Please repeat the rows below verbatim, starting at the line that contains "The image size is (1280, 720)." and stopping after the line that contains "Looking at the screenshot, I should 447,215.".

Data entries
· · · ·

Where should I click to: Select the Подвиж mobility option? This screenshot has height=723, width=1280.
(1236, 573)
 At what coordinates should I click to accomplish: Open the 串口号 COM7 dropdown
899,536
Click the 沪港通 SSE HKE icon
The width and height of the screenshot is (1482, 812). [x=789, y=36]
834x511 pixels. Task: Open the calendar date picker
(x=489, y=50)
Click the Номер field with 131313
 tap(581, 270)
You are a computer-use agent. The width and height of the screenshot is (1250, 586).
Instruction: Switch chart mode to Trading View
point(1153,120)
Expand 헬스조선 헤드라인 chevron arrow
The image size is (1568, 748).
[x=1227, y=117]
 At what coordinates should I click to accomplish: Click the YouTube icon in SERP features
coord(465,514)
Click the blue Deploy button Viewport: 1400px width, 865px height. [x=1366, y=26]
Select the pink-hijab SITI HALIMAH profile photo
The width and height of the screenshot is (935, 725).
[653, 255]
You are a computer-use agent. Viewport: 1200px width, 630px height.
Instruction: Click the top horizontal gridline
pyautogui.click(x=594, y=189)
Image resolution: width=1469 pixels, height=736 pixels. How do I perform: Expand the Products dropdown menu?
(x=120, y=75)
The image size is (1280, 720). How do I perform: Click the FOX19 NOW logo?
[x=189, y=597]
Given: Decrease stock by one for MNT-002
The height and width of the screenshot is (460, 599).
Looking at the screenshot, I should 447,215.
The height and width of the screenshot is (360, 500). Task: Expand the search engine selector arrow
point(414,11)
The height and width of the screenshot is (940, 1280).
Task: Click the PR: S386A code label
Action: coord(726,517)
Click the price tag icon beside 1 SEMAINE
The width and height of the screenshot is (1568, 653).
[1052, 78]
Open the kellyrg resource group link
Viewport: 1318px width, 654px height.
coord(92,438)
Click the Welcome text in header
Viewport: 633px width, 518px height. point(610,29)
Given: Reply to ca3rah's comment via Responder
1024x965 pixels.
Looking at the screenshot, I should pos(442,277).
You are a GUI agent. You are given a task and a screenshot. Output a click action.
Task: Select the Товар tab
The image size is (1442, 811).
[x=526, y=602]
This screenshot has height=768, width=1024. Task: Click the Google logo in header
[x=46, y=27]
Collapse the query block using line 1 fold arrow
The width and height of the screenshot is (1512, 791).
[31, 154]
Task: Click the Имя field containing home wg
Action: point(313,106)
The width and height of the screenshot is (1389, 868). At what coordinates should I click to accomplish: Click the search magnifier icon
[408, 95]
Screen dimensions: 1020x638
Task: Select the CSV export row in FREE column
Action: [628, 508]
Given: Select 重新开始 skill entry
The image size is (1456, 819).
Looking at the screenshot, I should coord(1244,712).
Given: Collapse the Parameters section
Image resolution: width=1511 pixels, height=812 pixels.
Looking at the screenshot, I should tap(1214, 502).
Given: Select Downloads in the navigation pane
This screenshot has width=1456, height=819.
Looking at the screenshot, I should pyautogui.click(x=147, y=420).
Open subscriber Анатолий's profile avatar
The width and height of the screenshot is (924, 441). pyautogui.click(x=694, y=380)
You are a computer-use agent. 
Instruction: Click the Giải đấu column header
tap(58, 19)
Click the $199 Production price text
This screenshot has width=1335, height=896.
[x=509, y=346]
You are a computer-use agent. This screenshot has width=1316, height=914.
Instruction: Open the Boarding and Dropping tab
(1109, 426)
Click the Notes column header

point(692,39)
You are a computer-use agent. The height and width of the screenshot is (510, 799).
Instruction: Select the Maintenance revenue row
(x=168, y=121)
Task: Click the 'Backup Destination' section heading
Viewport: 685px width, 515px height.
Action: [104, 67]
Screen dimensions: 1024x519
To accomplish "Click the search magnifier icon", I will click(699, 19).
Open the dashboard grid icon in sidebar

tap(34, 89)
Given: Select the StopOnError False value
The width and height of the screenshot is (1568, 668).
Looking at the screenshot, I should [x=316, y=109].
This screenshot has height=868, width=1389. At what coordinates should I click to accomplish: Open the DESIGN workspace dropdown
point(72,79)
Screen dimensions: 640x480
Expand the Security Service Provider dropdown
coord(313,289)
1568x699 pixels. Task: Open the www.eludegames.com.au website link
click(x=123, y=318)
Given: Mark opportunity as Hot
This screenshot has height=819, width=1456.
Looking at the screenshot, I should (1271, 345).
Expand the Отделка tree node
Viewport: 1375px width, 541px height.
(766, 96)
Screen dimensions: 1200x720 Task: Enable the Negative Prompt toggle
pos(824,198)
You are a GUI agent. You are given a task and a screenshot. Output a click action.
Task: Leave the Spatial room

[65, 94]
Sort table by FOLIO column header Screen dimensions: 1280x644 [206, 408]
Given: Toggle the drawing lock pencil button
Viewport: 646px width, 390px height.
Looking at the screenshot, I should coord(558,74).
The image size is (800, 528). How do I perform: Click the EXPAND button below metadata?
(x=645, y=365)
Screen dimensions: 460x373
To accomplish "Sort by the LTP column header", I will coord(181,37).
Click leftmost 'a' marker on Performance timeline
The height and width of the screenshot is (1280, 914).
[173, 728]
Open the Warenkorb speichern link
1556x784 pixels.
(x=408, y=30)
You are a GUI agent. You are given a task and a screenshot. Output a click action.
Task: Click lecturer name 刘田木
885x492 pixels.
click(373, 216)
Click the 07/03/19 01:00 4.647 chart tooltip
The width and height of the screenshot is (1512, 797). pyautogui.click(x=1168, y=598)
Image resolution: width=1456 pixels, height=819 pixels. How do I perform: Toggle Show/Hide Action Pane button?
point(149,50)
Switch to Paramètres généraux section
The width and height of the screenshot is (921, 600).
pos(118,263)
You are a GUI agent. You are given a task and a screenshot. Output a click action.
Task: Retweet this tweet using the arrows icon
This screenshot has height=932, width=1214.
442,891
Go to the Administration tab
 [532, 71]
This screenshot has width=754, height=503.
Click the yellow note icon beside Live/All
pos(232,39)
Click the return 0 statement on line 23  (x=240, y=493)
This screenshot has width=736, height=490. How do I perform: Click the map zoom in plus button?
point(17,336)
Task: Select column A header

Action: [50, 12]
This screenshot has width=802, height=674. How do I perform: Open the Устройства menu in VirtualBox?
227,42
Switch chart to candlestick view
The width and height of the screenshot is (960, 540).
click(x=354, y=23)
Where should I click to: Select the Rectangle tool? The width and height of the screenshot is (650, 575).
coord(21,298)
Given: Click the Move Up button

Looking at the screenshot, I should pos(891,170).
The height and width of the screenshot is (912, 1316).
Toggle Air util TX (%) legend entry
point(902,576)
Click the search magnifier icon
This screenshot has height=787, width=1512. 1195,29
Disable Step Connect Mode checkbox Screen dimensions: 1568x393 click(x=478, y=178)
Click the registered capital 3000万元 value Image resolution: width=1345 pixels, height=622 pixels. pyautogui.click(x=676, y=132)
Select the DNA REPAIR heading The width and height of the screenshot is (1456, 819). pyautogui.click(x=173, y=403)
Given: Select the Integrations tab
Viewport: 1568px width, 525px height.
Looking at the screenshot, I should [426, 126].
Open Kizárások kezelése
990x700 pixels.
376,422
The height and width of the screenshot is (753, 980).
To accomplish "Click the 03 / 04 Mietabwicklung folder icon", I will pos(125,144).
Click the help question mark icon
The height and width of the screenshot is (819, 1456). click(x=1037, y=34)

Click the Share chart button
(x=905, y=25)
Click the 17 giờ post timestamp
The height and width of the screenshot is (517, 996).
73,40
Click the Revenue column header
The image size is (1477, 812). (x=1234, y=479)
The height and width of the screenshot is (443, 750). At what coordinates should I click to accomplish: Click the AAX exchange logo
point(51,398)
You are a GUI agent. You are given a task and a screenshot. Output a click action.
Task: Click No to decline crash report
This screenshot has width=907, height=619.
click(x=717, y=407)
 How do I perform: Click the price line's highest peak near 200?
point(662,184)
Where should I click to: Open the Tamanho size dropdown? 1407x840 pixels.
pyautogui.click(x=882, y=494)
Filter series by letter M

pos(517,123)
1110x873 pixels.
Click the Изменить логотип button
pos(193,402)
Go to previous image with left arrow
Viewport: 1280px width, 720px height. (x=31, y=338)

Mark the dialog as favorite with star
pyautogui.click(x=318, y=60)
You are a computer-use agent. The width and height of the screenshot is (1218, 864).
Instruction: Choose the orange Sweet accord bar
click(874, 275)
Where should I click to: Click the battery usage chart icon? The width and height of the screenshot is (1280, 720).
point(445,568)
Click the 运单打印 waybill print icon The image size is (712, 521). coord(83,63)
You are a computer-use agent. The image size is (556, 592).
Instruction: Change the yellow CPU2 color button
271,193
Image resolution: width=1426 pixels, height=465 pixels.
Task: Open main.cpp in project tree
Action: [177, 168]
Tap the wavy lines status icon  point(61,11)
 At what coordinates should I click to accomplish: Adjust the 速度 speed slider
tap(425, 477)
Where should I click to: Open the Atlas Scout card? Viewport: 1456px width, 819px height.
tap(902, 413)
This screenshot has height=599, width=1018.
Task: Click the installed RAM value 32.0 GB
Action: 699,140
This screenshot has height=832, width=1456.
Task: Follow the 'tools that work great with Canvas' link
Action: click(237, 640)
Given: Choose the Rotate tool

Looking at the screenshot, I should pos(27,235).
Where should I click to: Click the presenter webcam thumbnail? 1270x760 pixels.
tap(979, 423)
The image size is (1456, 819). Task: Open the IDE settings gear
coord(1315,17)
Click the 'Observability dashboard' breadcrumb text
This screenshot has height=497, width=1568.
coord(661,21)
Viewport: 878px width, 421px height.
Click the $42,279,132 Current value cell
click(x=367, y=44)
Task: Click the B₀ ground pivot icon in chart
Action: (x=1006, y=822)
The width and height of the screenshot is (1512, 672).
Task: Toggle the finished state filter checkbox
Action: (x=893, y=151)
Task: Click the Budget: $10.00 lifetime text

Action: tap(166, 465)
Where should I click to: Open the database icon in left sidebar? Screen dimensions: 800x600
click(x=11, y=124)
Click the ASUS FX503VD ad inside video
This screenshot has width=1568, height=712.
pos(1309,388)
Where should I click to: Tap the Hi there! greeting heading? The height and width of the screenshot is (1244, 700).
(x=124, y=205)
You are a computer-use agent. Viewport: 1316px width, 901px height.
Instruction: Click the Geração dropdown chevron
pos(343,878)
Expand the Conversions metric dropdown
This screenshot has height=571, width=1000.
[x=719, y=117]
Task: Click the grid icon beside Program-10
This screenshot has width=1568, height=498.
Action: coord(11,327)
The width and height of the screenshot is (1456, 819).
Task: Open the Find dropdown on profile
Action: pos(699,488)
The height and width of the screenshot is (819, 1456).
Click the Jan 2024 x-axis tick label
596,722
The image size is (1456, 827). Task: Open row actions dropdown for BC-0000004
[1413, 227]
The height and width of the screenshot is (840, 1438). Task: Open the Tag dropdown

· · · ·

SOLUTION TO THIS TASK:
The image size is (1280, 720). How do I perform: Click the FOX19 NOW logo?
[x=189, y=597]
Given: Decrease stock by one for MNT-002
The height and width of the screenshot is (460, 599).
Looking at the screenshot, I should 447,215.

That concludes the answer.